5. Cabem aqui algumas citações da exortação apostólica pós-sinodal Ecclesia in Europa, de João Paulo II, de 18
de Junho de 2003, no que têm de mais identitário e programático. Quanto aos valores em geral: “Para dar novo
impulso à sua história, a Europa deve reconhecer e recuperar, com fidelidade criativa, aqueles valores
fundamentais adquiridos com o contributo determinante do cristianismo, que se podem compendiar na afirmação
da dignidade transcendente da pessoa humana, do valor da razão, da liberdade, da democracia, do Estado de
direito e da distinção entre política e religião” (nº 110).

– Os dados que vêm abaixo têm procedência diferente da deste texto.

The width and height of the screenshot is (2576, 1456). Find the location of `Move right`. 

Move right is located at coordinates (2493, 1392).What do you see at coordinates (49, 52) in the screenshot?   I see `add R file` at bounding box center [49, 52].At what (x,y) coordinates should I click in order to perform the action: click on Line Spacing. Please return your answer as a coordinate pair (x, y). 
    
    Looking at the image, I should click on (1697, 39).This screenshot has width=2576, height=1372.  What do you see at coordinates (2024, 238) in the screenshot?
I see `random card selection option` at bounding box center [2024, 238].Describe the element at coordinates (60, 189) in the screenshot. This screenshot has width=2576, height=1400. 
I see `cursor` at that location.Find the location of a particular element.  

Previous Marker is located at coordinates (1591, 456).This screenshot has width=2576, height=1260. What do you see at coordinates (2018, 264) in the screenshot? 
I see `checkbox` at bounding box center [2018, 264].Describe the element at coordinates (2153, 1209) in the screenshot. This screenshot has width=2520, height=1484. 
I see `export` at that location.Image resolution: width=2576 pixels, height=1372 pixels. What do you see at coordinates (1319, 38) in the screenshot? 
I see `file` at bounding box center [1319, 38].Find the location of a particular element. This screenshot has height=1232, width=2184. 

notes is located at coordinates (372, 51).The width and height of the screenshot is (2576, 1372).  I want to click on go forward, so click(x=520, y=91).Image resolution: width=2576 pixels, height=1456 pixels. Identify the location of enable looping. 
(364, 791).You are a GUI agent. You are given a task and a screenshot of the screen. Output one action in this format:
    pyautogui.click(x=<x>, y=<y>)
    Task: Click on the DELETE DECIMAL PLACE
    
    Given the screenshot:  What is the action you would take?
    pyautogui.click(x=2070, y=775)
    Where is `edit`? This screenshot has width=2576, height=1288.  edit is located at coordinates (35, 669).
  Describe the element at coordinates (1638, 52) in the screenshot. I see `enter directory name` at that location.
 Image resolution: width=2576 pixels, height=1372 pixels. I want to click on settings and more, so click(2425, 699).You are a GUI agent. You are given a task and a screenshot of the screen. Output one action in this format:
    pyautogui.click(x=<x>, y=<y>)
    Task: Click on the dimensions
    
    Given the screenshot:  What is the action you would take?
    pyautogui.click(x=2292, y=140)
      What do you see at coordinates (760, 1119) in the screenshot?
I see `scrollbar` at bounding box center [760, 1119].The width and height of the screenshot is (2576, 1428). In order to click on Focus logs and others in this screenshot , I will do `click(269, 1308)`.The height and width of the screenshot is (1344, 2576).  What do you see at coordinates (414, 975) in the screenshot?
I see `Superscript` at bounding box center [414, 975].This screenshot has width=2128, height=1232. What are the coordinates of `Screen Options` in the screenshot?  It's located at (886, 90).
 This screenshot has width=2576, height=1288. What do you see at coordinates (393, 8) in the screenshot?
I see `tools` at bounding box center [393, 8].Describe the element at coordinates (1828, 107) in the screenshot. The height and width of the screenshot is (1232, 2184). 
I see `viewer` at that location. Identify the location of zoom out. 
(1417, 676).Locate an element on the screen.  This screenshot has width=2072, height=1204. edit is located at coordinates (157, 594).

Valores que o cristianismo transportou mais rapidamente
na teoria do que na prática, mas que acabaram por se tornar comummente aceites, por vias mais ou menos
directas...
6. Na mesma exortação apostólica, João Paulo II apontava à Europa três exigências, congruentes com a sua
“matriz” cristã e humanista: “Abertura”, porque, tendo-se construído no encontro com outros povos, a Europa
“deve ser um continente aberto e acolhedor, continuando a realizar, na globalização actual, formas de
cooperação não só económica mas também social e cultural” (nº 111). Participação activa na promoção e
realização duma “globalização ‘na’ solidariedade” e empenho incansável na “construção da paz” dentro e fora
das suas fronteiras (nº 112). -Há na verdade muita Europa a cumprir, segundo a sua “matriz cristã”!